Ведь мы с вами взрослые люди, некоторые седые — неужели мы этим делом можем заниматься, если в том, что мы делаем, нет мыслей? […] Когда мысли начинают бродить, когда со сцены они начинают переплескиваться в зрительный зал и там начинают бродить, когда это волнение передается на улицу, в массы, тогда наше дело становится не гаерничеством, не балаганом — ничего подобного. Это нужное, хорошее и весьма полезное дело. Но эти мысли передаются в театре или нет?

Я считаю, что [Мариинский театр] их не передает. Потому что в «Пиковой даме» все благополучно, все на месте, действующие лица правильны: где написано, что поет сопрано, там поет сопрано, где тенор — там тенор, баритон так баритон — не подкопаешься. Я приводил пример: вышел на сцену Герман… А я имел несчастье читать Пушкина — что же мне делать теперь? Я вспоминаю Пушкина немедленно, мне нет дела, что либретто писал Модест Чайковский. Это меня не касается. Я знаю, что писал Пушкин, что сделано по Пушкину. Если Модесту Чайковскому не удалось выразить Пушкина, то можно через голову либреттиста дать Пушкина. Вот много было Иванов Грозных: по Ключевскому, по Соловьеву, по Платонову, но я вижу, что этот Ключевского читал, а этот Соловьева, а этот Покровского. И это видно потому, что на сцене передается вовсе не портрет, а мысль, не текст, а подтекст.

Ради этого мы и любим театр. Скажем, есть пьеса «Гамлет», Шекспира. Но ведь Гамлетов было сто, а может быть, и тысяча, и все они разные, потому что каждый привносит свою мысль, свое отношение, свое мировоззрение, свой кругозор.

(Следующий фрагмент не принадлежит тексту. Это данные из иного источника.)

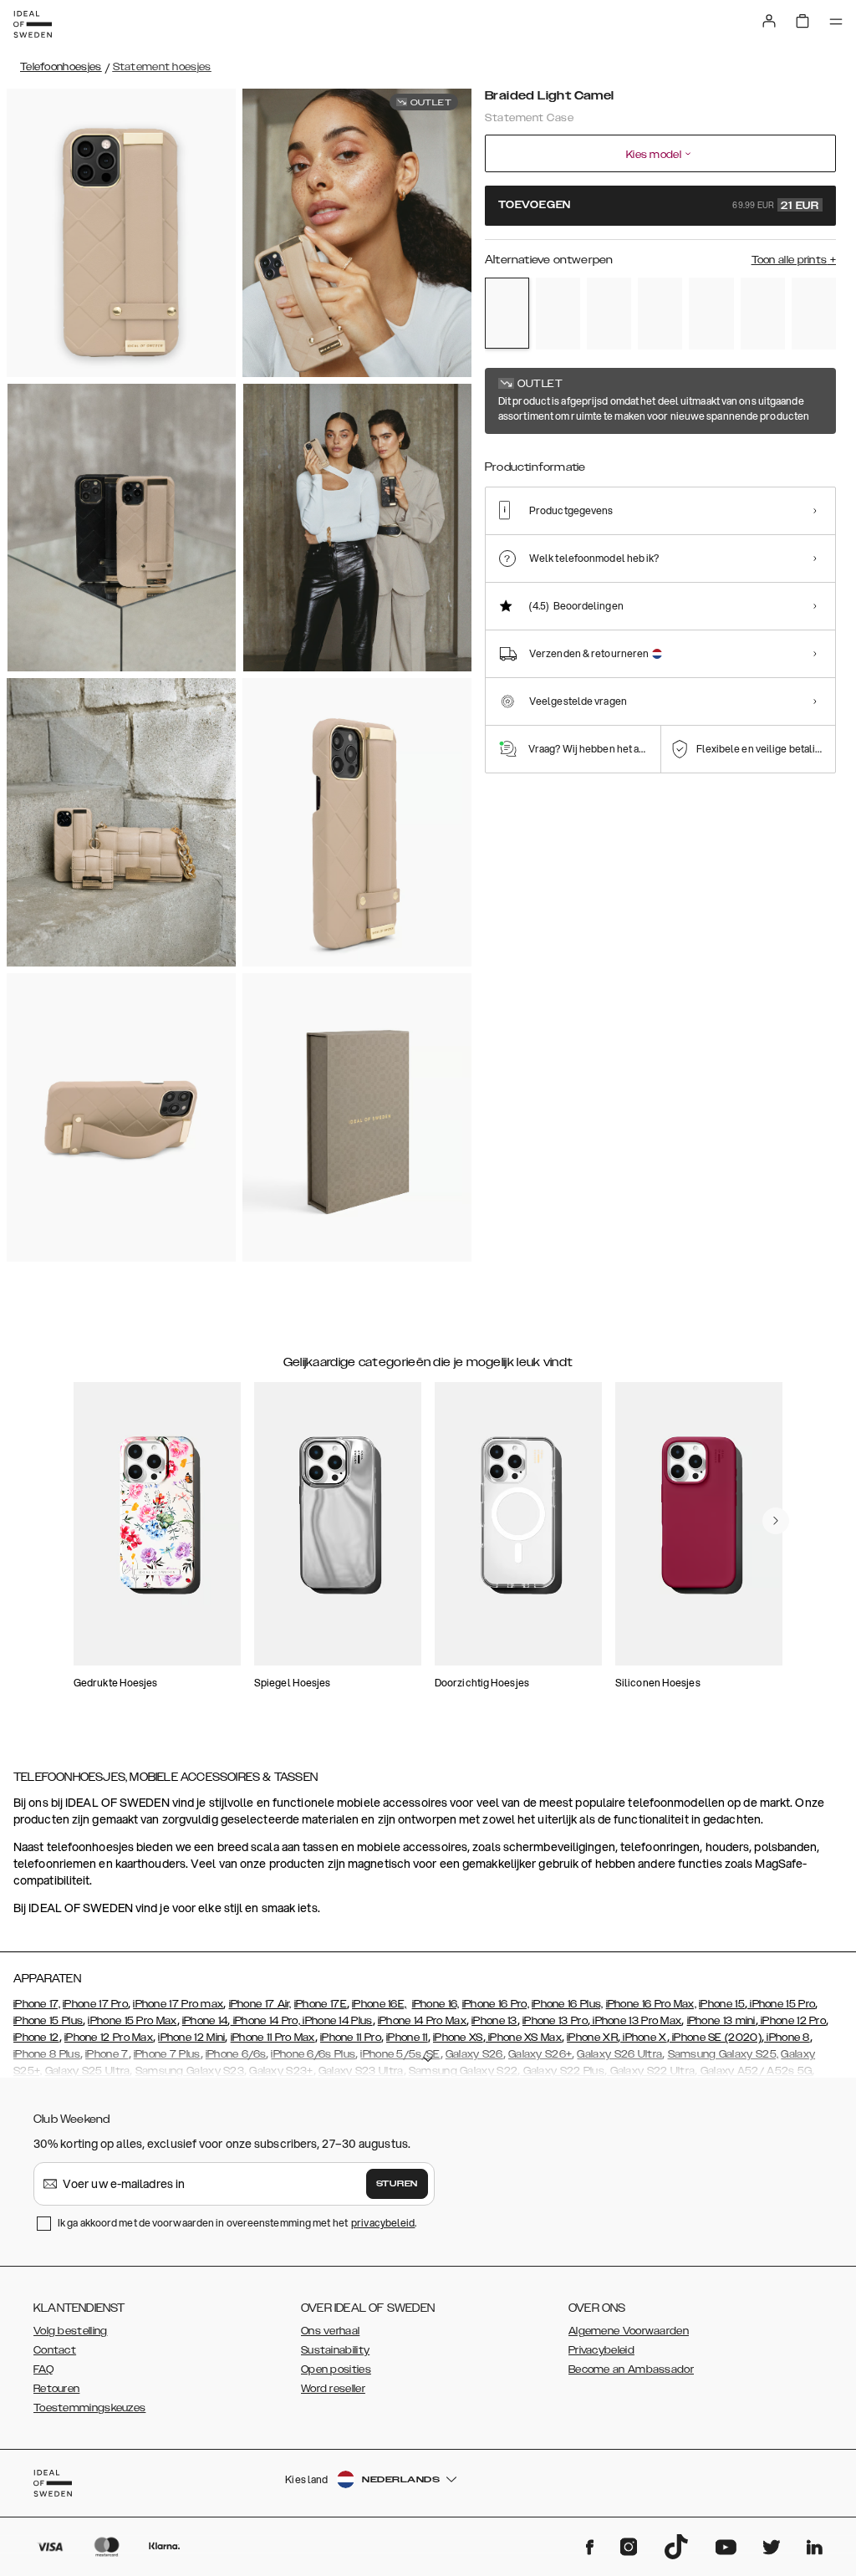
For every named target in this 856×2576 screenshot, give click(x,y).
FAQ (43, 2369)
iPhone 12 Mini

Один делает слабовольного, а другой дает с сильной волей, третий дает тучным, а четвертый, напротив, — сухим и подвижным, один дает ленивым, а другой — энергичным. Вот, собственно, чем мы занимаемся, вот наши амплуа, вот в чем состоят наши должности. А здесь я гляжу: выходит человек, имеющий хороший рост, лицо у него красивое, затем есть у него и умение, мастерство вокальное замечательное, выразительные средства у него богатейшие. Я вижу, {108} что у него замечательная школа , он учился и вообще здорово делает — волнует даже , если закрыть глаза ( смех ). В общем, здорово получается. Но я никак не мог прощупать: что же он хочет передать этим телом? Что он хочет выразить? Хорошо — ну, запечалился. Я спрашиваю себя: что же он волнуется — оттого, что любит Лизу, а она не отвечает? Что же это — печаль от любви без взаимности? Нет, не понятно… Добивается он трех карт. Мне интересно: почему человек волнуется, треплется, зачем ему нужны три карты? ( Смех .) Он достал ключ от потайной двери графини, залез к ней ночью и требует какие-то три карты. Зачем они ему? Я хочу понять — не могу. […]

У меня было мучительное желание вскрыть, почему и для чего — на протяжении всего спектакля, когда выходил Печковский, я ни разу не понимал его движений, даже с точки зрения тех законов, которые он сам себе ставил. Разумеется, самое правильное в искусстве — это судить по законам, которые поставил себе человек, дающий свою продукцию. Буду, думаю, судить его по его законам. Ну вот, поскольку он нежно пел и нежно говорил фразы Лизе, я думал, что он ее любит. Он ночью влезает через какую-то дверь, через балкон, пробирается тайком — одним словом, идет таким путем, которым не полагается обыкновенному человеку входить ( смех ). Я наблюдаю. Думаю, любит он Лизу, значит, он должен чего-то добиваться от нее. Но вижу нет ничего такого, нет того, чтобы «напирать», вульгарно выражаясь, нет того, чтобы прижать ее к углу и добиваться чего-то ( смех ). Нет, он то отойдет, то подойдет, то отойдет. Он от нее на некотором расстоянии, вроде как «моя хата с краю» ( смех ). Я потом понял, что он не очень хочет сливаться с Лизой и он идет врозь, потому что ему будет 80 букетов, а ей ни одного, чего же тут путаться ( смех , аплодисменты ). Я эту лавочку вскрыл, но это особая задача ( бурные аплодисменты ).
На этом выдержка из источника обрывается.